_EXERCISE OBJECTIVE_
Would you reproduce the entries exactly, including every line?
· · · · ·
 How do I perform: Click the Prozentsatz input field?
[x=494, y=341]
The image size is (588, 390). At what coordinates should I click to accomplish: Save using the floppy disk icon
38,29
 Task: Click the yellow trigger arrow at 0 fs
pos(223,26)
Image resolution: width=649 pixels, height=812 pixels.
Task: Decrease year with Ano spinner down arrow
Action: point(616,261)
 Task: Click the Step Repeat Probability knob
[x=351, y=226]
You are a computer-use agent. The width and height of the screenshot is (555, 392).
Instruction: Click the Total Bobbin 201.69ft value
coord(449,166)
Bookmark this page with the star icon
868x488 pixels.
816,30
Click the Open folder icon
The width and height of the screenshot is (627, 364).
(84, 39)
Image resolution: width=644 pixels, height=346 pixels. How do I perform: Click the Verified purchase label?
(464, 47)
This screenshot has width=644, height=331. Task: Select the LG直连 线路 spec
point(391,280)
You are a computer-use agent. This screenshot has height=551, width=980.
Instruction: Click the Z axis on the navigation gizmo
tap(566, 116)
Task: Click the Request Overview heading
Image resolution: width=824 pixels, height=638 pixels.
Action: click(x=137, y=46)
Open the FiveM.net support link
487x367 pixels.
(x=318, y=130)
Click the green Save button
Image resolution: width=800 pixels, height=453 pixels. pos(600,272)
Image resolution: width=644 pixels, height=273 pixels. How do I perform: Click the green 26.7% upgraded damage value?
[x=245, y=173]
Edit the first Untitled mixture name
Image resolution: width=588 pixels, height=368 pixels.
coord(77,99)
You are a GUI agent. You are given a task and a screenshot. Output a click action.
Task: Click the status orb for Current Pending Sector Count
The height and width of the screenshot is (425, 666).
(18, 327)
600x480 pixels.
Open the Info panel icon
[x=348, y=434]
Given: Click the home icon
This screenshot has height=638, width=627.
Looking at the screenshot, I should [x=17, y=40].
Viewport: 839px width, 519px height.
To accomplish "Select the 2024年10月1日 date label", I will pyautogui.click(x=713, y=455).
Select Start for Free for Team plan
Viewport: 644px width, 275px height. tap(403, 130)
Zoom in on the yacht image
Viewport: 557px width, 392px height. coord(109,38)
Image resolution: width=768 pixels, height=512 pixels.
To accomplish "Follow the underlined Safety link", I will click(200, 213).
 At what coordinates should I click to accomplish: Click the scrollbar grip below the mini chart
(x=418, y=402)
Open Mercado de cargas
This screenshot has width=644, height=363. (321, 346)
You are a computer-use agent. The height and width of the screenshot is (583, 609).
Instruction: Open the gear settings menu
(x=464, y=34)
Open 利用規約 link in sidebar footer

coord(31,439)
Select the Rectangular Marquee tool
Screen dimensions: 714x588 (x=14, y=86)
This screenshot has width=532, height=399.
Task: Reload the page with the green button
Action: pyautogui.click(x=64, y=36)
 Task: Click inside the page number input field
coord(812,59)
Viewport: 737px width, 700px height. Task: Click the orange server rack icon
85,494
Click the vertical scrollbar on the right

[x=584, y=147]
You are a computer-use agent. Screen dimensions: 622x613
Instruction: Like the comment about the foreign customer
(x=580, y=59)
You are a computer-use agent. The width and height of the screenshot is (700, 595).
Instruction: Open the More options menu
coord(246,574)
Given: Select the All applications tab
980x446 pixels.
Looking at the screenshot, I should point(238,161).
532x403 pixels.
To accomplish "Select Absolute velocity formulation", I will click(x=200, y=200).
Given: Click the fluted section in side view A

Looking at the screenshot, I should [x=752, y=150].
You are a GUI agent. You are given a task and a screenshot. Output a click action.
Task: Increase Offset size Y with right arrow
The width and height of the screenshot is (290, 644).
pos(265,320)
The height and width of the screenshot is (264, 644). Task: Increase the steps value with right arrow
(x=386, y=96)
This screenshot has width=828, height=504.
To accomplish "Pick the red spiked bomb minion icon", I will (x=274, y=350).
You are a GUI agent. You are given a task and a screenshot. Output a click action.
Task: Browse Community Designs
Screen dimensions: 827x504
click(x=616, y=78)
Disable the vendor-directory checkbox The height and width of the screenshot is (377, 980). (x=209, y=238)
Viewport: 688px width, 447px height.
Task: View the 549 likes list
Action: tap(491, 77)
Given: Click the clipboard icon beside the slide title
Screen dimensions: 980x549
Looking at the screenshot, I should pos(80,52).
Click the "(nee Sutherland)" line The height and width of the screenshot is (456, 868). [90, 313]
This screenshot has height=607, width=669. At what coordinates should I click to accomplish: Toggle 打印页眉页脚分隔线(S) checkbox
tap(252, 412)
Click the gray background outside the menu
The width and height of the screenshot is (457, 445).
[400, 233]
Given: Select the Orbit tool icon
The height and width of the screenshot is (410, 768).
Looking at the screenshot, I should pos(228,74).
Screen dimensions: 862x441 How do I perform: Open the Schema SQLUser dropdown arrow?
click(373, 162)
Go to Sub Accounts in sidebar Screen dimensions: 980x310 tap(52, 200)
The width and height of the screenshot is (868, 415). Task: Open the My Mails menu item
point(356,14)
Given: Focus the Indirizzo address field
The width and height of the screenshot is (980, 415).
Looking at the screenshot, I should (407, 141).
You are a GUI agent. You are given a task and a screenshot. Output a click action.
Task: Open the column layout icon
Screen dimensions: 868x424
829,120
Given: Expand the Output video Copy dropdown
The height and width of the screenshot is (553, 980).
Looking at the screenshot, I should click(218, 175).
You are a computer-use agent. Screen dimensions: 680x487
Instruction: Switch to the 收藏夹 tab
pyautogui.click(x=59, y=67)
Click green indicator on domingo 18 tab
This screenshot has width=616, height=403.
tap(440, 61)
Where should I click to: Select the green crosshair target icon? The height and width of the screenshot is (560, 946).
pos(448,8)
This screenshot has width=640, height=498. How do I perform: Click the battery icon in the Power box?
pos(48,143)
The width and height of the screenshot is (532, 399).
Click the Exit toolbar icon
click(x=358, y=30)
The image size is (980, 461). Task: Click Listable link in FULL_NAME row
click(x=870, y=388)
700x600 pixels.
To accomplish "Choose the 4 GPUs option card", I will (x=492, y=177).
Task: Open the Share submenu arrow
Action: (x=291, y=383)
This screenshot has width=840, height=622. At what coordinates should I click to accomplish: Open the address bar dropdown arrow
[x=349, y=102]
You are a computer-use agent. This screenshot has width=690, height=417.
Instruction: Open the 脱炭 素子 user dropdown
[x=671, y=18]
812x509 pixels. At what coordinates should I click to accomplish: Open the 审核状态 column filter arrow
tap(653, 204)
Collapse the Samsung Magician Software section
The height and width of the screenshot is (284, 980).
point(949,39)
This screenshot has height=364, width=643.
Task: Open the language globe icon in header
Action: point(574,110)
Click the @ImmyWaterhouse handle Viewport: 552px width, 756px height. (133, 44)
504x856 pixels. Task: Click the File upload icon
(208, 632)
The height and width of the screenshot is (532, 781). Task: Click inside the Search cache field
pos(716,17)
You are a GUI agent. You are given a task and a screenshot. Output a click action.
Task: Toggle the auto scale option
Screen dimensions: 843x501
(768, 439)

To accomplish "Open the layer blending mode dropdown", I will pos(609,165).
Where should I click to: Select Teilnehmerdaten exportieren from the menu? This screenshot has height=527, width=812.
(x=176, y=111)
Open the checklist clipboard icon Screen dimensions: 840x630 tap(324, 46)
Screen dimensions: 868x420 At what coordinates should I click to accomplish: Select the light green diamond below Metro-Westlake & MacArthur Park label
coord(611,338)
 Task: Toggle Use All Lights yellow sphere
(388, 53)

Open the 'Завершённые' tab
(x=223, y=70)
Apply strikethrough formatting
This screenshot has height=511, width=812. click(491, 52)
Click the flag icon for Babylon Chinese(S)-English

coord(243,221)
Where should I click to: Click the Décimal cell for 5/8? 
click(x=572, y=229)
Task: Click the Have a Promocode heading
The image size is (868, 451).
· · · · ·
_THE ANSWER_
 How do I perform: Click the Prozentsatz input field?
[x=494, y=341]
The image size is (588, 390). At what coordinates should I click to accomplish: Save using the floppy disk icon
38,29
 Task: Click the yellow trigger arrow at 0 fs
pos(223,26)
Image resolution: width=649 pixels, height=812 pixels.
Task: Decrease year with Ano spinner down arrow
Action: point(616,261)
 Task: Click the Step Repeat Probability knob
[x=351, y=226]
You are a computer-use agent. The width and height of the screenshot is (555, 392).
Instruction: Click the Total Bobbin 201.69ft value
coord(449,166)
Bookmark this page with the star icon
868x488 pixels.
816,30
Click the Open folder icon
The width and height of the screenshot is (627, 364).
(84, 39)
Image resolution: width=644 pixels, height=346 pixels. How do I perform: Click the Verified purchase label?
(464, 47)
This screenshot has width=644, height=331. Task: Select the LG直连 线路 spec
point(391,280)
You are a computer-use agent. This screenshot has height=551, width=980.
Instruction: Click the Z axis on the navigation gizmo
tap(566, 116)
Task: Click the Request Overview heading
Image resolution: width=824 pixels, height=638 pixels.
Action: click(x=137, y=46)
Open the FiveM.net support link
487x367 pixels.
(x=318, y=130)
Click the green Save button
Image resolution: width=800 pixels, height=453 pixels. pos(600,272)
Image resolution: width=644 pixels, height=273 pixels. How do I perform: Click the green 26.7% upgraded damage value?
[x=245, y=173]
Edit the first Untitled mixture name
Image resolution: width=588 pixels, height=368 pixels.
coord(77,99)
You are a GUI agent. You are given a task and a screenshot. Output a click action.
Task: Click the status orb for Current Pending Sector Count
The height and width of the screenshot is (425, 666).
(18, 327)
600x480 pixels.
Open the Info panel icon
[x=348, y=434]
Given: Click the home icon
This screenshot has height=638, width=627.
Looking at the screenshot, I should [x=17, y=40].
Viewport: 839px width, 519px height.
To accomplish "Select the 2024年10月1日 date label", I will pyautogui.click(x=713, y=455).
Select Start for Free for Team plan
Viewport: 644px width, 275px height. tap(403, 130)
Zoom in on the yacht image
Viewport: 557px width, 392px height. coord(109,38)
Image resolution: width=768 pixels, height=512 pixels.
To accomplish "Follow the underlined Safety link", I will click(200, 213).
 At what coordinates should I click to accomplish: Click the scrollbar grip below the mini chart
(x=418, y=402)
Open Mercado de cargas
This screenshot has width=644, height=363. (321, 346)
You are a computer-use agent. The height and width of the screenshot is (583, 609).
Instruction: Open the gear settings menu
(x=464, y=34)
Open 利用規約 link in sidebar footer

coord(31,439)
Select the Rectangular Marquee tool
Screen dimensions: 714x588 (x=14, y=86)
This screenshot has width=532, height=399.
Task: Reload the page with the green button
Action: pyautogui.click(x=64, y=36)
 Task: Click inside the page number input field
coord(812,59)
Viewport: 737px width, 700px height. Task: Click the orange server rack icon
85,494
Click the vertical scrollbar on the right

[x=584, y=147]
You are a computer-use agent. Screen dimensions: 622x613
Instruction: Like the comment about the foreign customer
(x=580, y=59)
You are a computer-use agent. The width and height of the screenshot is (700, 595).
Instruction: Open the More options menu
coord(246,574)
Given: Select the All applications tab
980x446 pixels.
Looking at the screenshot, I should point(238,161).
532x403 pixels.
To accomplish "Select Absolute velocity formulation", I will click(x=200, y=200).
Given: Click the fluted section in side view A

Looking at the screenshot, I should [x=752, y=150].
You are a GUI agent. You are given a task and a screenshot. Output a click action.
Task: Increase Offset size Y with right arrow
The width and height of the screenshot is (290, 644).
pos(265,320)
The height and width of the screenshot is (264, 644). Task: Increase the steps value with right arrow
(x=386, y=96)
This screenshot has width=828, height=504.
To accomplish "Pick the red spiked bomb minion icon", I will (x=274, y=350).
You are a GUI agent. You are given a task and a screenshot. Output a click action.
Task: Browse Community Designs
Screen dimensions: 827x504
click(x=616, y=78)
Disable the vendor-directory checkbox The height and width of the screenshot is (377, 980). (x=209, y=238)
Viewport: 688px width, 447px height.
Task: View the 549 likes list
Action: tap(491, 77)
Given: Click the clipboard icon beside the slide title
Screen dimensions: 980x549
Looking at the screenshot, I should pos(80,52).
Click the "(nee Sutherland)" line The height and width of the screenshot is (456, 868). [90, 313]
This screenshot has height=607, width=669. At what coordinates should I click to accomplish: Toggle 打印页眉页脚分隔线(S) checkbox
tap(252, 412)
Click the gray background outside the menu
The width and height of the screenshot is (457, 445).
[400, 233]
Given: Select the Orbit tool icon
The height and width of the screenshot is (410, 768).
Looking at the screenshot, I should pos(228,74).
Screen dimensions: 862x441 How do I perform: Open the Schema SQLUser dropdown arrow?
click(373, 162)
Go to Sub Accounts in sidebar Screen dimensions: 980x310 tap(52, 200)
The width and height of the screenshot is (868, 415). Task: Open the My Mails menu item
point(356,14)
Given: Focus the Indirizzo address field
The width and height of the screenshot is (980, 415).
Looking at the screenshot, I should (407, 141).
You are a GUI agent. You are given a task and a screenshot. Output a click action.
Task: Open the column layout icon
Screen dimensions: 868x424
829,120
Given: Expand the Output video Copy dropdown
The height and width of the screenshot is (553, 980).
Looking at the screenshot, I should click(218, 175).
You are a computer-use agent. Screen dimensions: 680x487
Instruction: Switch to the 收藏夹 tab
pyautogui.click(x=59, y=67)
Click green indicator on domingo 18 tab
This screenshot has width=616, height=403.
tap(440, 61)
Where should I click to: Select the green crosshair target icon? The height and width of the screenshot is (560, 946).
pos(448,8)
This screenshot has width=640, height=498. How do I perform: Click the battery icon in the Power box?
pos(48,143)
The width and height of the screenshot is (532, 399).
Click the Exit toolbar icon
click(x=358, y=30)
The image size is (980, 461). Task: Click Listable link in FULL_NAME row
click(x=870, y=388)
700x600 pixels.
To accomplish "Choose the 4 GPUs option card", I will (x=492, y=177).
Task: Open the Share submenu arrow
Action: (x=291, y=383)
This screenshot has width=840, height=622. At what coordinates should I click to accomplish: Open the address bar dropdown arrow
[x=349, y=102]
You are a computer-use agent. This screenshot has width=690, height=417.
Instruction: Open the 脱炭 素子 user dropdown
[x=671, y=18]
812x509 pixels. At what coordinates should I click to accomplish: Open the 审核状态 column filter arrow
tap(653, 204)
Collapse the Samsung Magician Software section
The height and width of the screenshot is (284, 980).
point(949,39)
This screenshot has height=364, width=643.
Task: Open the language globe icon in header
Action: point(574,110)
Click the @ImmyWaterhouse handle Viewport: 552px width, 756px height. (133, 44)
504x856 pixels. Task: Click the File upload icon
(208, 632)
The height and width of the screenshot is (532, 781). Task: Click inside the Search cache field
pos(716,17)
You are a GUI agent. You are given a task and a screenshot. Output a click action.
Task: Toggle the auto scale option
Screen dimensions: 843x501
(768, 439)

To accomplish "Open the layer blending mode dropdown", I will pos(609,165).
Where should I click to: Select Teilnehmerdaten exportieren from the menu? This screenshot has height=527, width=812.
(x=176, y=111)
Open the checklist clipboard icon Screen dimensions: 840x630 tap(324, 46)
Screen dimensions: 868x420 At what coordinates should I click to accomplish: Select the light green diamond below Metro-Westlake & MacArthur Park label
coord(611,338)
 Task: Toggle Use All Lights yellow sphere
(388, 53)

Open the 'Завершённые' tab
(x=223, y=70)
Apply strikethrough formatting
This screenshot has height=511, width=812. click(491, 52)
Click the flag icon for Babylon Chinese(S)-English

coord(243,221)
Where should I click to: Click the Décimal cell for 5/8? 
click(x=572, y=229)
Task: Click the Have a Promocode heading
The image size is (868, 451).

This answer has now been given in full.